The death toll from the wildfires that tore across Maui this week is expected to rise as residents who escaped the flames in the town of Lahaina begin to return to what’s left of their homes, most of which were burned to the ground.
"Lahaina, with a few rare exceptions, has been burned down," Hawaii Gov. Josh Green said Thursday after touring the devastation. "Without a doubt, it feels like a bomb was dropped on Lahaina."
At least 67 people are confirmed dead, and Green said the total number of fatalities was likely to exceed the state record of 61 who died in a tsunami on the Big Island in 1960. Cadaver-sniffing dogs were brought in to assist in the search for remains.
At least 1,700 structures in Lahaina were destroyed or heavily damaged by the wildfires, which began Tuesday and quickly spread due to abnormally dry conditions and winds from Hurricane Dora as it passed hundreds of miles to the south, forcing thousands in the tourist hot spot to make desperate escapes.
More coverage of the wildfires on Yahoo News
The U.S. Coast Guard said Wednesday that it had rescued more than 50 people who jumped into the Pacific Ocean to escape the flames.

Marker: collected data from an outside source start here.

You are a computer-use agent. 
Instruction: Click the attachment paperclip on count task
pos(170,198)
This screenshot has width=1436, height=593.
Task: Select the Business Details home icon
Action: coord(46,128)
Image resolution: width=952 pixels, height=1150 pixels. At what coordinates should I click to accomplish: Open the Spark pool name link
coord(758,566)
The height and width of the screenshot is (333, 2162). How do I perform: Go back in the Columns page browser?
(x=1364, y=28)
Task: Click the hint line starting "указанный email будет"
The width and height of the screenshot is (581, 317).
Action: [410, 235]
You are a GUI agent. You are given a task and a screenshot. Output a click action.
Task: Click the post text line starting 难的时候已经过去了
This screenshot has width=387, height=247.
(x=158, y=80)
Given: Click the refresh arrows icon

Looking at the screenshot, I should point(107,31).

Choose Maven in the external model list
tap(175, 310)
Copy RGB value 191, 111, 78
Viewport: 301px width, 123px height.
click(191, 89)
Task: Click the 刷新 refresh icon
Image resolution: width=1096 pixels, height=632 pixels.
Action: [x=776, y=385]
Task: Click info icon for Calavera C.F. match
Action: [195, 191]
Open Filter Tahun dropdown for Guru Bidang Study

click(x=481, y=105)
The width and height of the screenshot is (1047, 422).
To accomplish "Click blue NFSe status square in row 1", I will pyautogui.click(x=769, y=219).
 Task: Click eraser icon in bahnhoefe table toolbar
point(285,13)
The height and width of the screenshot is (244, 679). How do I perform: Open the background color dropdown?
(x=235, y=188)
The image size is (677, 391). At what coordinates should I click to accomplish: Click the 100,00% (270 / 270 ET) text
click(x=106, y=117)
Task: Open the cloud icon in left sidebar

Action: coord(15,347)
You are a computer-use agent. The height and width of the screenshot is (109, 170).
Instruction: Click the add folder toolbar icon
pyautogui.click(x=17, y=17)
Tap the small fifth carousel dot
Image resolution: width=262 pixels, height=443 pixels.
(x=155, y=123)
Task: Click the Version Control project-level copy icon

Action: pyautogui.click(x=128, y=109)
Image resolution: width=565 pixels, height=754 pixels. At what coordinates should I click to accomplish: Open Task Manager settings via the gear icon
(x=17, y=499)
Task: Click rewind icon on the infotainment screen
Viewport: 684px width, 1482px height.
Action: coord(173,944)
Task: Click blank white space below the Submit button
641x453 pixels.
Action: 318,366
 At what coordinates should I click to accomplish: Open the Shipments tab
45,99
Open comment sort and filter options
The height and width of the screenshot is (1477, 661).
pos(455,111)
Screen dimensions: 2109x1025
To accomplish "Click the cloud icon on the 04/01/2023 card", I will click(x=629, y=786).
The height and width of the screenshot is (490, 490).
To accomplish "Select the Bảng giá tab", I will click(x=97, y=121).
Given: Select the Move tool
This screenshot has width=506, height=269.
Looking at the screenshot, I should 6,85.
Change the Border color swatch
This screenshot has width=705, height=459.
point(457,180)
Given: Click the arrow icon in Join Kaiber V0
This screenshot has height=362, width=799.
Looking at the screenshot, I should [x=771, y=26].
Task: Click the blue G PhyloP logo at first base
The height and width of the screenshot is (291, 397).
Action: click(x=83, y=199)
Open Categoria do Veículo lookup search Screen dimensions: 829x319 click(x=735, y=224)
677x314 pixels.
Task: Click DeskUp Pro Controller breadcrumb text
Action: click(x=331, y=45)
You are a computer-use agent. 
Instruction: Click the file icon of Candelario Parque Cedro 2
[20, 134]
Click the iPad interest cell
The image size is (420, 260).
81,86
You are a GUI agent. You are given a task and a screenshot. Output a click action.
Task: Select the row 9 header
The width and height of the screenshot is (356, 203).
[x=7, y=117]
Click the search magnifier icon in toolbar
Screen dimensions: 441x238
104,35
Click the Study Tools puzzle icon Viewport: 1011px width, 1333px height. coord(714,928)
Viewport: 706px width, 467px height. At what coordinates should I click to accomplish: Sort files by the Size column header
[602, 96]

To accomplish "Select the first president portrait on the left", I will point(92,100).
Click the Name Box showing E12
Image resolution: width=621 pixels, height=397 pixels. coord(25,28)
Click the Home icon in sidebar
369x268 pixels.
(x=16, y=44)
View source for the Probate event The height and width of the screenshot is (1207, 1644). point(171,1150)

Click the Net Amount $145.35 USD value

Survivors told the Associated Press that Hawaii’s famous emergency warning system, which consists of 400 sirens positioned across the island chain, didn’t alert them as fires raced toward their homes, and they realized they were in danger only when they saw the approaching fires.
Hawaii emergency management records show no indication that warning sirens sounded before people ran for their lives.
“They were basically self-evacuating, with fairly little notice,” Maui Fire Department Chief Brad Ventura said, according to the AP.
Earlier this week, President Biden approved a disaster declaration for Hawaii to unlock federal aid for those affected by fires.
“Our prayers are with the people of Hawaii,” he said Thursday. “But not just our prayers — every asset we have will be available to them.”